La reciente actualización de Windows 11, identificada como KB5067036, ha traído consigo un fallo significativo que afecta el rendimiento de los ordenadores. Este error, descubierto por varios usuarios, puede provocar que el sistema funcione más lento al utilizar una de las herramientas más básicas del sistema operativo: el Administrador de tareas.
El problema radica en que, al cerrar el Administrador de tareas pulsando el botón «X», este no se cierra correctamente. Aunque parece que desaparece de la pantalla, el programa continúa ejecutándose en segundo plano. Esto da lugar a una duplicación del proceso cada vez que se intenta abrir de nuevo. Los usuarios, al querer gestionar sus aplicaciones y revisar el rendimiento del sistema, pueden acabar abriendo múltiples instancias del Administrador de tareas, lo que consume recursos y afecta el rendimiento general del ordenador.

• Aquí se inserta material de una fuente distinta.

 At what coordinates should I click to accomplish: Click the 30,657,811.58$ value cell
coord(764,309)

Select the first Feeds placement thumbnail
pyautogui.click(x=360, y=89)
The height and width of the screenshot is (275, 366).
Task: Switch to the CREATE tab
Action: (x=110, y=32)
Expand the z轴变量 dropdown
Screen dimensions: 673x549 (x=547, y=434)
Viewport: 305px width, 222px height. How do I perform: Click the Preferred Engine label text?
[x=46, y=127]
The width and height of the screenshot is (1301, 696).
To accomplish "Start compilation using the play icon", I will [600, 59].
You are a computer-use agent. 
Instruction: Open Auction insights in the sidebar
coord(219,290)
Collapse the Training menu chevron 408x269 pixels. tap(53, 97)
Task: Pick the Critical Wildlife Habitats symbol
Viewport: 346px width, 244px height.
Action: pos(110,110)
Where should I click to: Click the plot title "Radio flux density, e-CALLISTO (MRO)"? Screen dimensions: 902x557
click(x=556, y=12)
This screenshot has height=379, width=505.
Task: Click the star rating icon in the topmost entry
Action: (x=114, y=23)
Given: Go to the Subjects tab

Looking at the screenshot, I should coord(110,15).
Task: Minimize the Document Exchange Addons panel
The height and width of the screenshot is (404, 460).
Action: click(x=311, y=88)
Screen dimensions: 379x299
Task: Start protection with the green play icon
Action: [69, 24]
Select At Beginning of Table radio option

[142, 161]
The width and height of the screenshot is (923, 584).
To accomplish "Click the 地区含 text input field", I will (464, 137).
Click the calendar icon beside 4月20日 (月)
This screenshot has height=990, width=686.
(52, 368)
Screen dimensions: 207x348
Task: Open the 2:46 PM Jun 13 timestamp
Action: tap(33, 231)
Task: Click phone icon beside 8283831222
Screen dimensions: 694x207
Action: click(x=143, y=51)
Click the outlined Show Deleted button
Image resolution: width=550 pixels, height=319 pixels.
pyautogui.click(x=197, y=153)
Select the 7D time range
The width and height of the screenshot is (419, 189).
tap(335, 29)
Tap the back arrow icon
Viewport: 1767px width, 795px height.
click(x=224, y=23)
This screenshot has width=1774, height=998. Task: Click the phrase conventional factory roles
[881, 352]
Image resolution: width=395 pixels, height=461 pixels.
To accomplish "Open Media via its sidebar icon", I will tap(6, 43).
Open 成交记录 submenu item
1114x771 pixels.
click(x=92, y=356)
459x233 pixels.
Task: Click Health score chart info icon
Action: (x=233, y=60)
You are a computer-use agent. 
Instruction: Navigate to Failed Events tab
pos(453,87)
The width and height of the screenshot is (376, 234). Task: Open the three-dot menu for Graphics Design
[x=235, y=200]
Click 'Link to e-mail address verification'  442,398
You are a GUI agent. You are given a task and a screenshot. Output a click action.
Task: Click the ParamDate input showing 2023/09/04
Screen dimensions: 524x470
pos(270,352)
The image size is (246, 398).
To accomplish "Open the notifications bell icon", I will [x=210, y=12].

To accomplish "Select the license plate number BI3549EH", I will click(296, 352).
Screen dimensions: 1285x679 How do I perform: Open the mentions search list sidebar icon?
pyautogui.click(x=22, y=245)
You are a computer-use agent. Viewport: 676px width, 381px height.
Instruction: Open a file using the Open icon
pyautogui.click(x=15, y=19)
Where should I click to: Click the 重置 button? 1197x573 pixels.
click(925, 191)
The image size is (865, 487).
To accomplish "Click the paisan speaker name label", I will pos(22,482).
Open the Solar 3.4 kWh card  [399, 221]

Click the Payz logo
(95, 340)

Un parche que trae más problemas
Según informes de Windows Latest, el bug se ha introducido como parte de un parche que se supone debía corregir otro fallo relacionado con la agrupación de programas y el uso del procesador. Aunque Microsoft no ha confirmado oficialmente la existencia de este nuevo problema, muchos expertos sugieren que al intentar solucionar un error, podrían haber creado otro inadvertidamente. La compañía aún no ha proporcionado una fecha clara para la resolución de este bug, lo que deja a los usuarios en una situación incómoda.
Afortunadamente, hay una solución temporal para quienes se enfrenten a este problema. Cada copia del Administrador de tareas que queda abierta puede ser cerrada manualmente. Para ello, los usuarios pueden optar por utilizar la línea de comandos. Abriendo el Símbolo de sistema desde el menú inicio y ejecutando el comando taskkill /im taskmgr.exe /f, se puede finalizar correctamente el proceso del Administrador de tareas. Sin embargo, esta solución tampoco es perfecta, ya que sigue dejando copias en funcionamiento.
Consecuencias del error
La situación se hace aún más preocupante dado que muchos usuarios dependen del Administrador de tareas para diagnosticar problemas de rendimiento. En momentos en que el ordenador parece ir más lento, abrir este programa repetidamente puede agravar la situación, creando una trampa que los usuarios no pueden evitar. La falta de respuesta de Microsoft ante este fallo también genera incertidumbre sobre la fiabilidad de futuras actualizaciones.
En resumen, la última actualización de Windows 11 ha traído consigo un bug significativo que afecta a la eficiencia del sistema, obligando a los usuarios a buscar soluciones alternativas mientras esperan que Microsoft aborde el problema.